Pictures will follow as soon as I get home and ambush my photographer!

FL:
Hmmm, FL is not 100%. He was in quite a bit of of pain yesterday (back, stomach, feet) and woke several times in the night, despite taking paracetamol at regular intervals. No sign of his ultrasound referral yet. We are still planning a break on the West Coast but might have to cut it short if he doesn't improve.
He is still talking about us walking to his favourite mountain. He said he would pack a sleeping bag in his rucksack so he could have a rest along the way. Um - what about me?! I suppose I can knit and watch him snooze... but it sounds like a chilly plan! There will be no mobile phone signal in the hills, so if he is not feeling fit, I am going to veto this plan. Sorry, honey, but I can't piggy-back you home if you (or I) contract hypothermia!

Thursday, April 01, 2010

FO: Bagpuss Baby Cardi (with wings)

I have finished knitting the Busy Lizzy cardigan for an unspecified 2010 baby.



2010... being a year which comes 30 years after 1980, which is odd when you see the sleeves on this piece of confectionery!
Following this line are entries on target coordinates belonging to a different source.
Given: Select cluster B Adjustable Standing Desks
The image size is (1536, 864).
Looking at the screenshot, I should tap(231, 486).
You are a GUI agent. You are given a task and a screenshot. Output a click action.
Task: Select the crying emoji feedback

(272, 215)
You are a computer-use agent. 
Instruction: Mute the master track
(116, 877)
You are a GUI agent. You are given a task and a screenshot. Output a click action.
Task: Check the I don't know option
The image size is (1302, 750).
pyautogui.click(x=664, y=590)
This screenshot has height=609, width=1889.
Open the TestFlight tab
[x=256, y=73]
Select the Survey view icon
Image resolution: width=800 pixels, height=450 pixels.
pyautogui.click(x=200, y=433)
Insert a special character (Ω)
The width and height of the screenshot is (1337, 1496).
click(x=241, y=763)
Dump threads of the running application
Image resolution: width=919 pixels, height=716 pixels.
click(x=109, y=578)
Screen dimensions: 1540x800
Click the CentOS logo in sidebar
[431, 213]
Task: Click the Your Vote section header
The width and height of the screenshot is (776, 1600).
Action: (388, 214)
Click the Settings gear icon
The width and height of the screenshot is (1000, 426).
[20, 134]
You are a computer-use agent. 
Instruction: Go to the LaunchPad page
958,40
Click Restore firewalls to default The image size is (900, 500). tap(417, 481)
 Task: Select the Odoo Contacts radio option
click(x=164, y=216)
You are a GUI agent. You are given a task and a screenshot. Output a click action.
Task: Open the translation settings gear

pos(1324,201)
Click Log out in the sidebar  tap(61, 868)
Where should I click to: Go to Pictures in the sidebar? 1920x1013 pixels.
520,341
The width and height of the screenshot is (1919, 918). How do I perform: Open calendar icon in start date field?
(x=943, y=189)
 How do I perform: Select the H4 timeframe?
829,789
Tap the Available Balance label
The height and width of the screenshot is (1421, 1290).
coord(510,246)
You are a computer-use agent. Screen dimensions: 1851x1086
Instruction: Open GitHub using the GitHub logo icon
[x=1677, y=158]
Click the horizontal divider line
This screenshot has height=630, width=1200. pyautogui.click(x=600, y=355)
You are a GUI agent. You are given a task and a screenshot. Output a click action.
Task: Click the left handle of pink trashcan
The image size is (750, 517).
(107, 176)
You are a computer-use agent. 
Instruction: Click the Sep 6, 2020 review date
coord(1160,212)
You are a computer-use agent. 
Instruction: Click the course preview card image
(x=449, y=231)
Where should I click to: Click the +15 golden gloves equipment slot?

Goodness me, we are talking seriously bat-wing, baby!
I am reminded of my infamous (home-made) 1982 "disco top", which was black chiffon with a gold lurex check, worn once and once only to the Odyssey nightclub in Hull, shortly before it burnt down. I believe it may have been the static from my top which started the fire. But I digress...








I truly do not remember the sleeves being this wide when I knitted this pattern for my infant daughter. I found a photo of her wearing it, but the cardi itself is a blur.










Stats:
Busy Lizzy cardigan from Rowan's "Tadpoles and Tiddlers", a pattern which I thought of as "classic" but now I am not so sure!

I made the smallest size, using one skein of Yarn Yard Bonny sock wool in Trente-et-Un, a variegated pink. The stocking stitch sections were knitted on 3.75 mm needles, and the smocking on 3 mm addis. This helped pull the smocking in, for a more gathered shape.

The original pattern has flowery intarsia on the skirt and collar, but when the yarn turned out to be busier than expected, I decided to knit it "plain".

What can I say? It is very girly, and is "vintage" in the sense that it captures the spirit of a bygone era - I am just not sure it is the era I would choose for a 2010 baby! I suppose I could rip out the sleeves and try again, but I don't really want to. I am not a fan of sewing seams in knitted garments, and this had plenty!

Help me, people! Is this one to send to the charity shop? Or would a modern mother "get" it and enjoy the funky disco vibe... in Bagpuss pink?! Because I have totally lost all sense of what's right and wrong.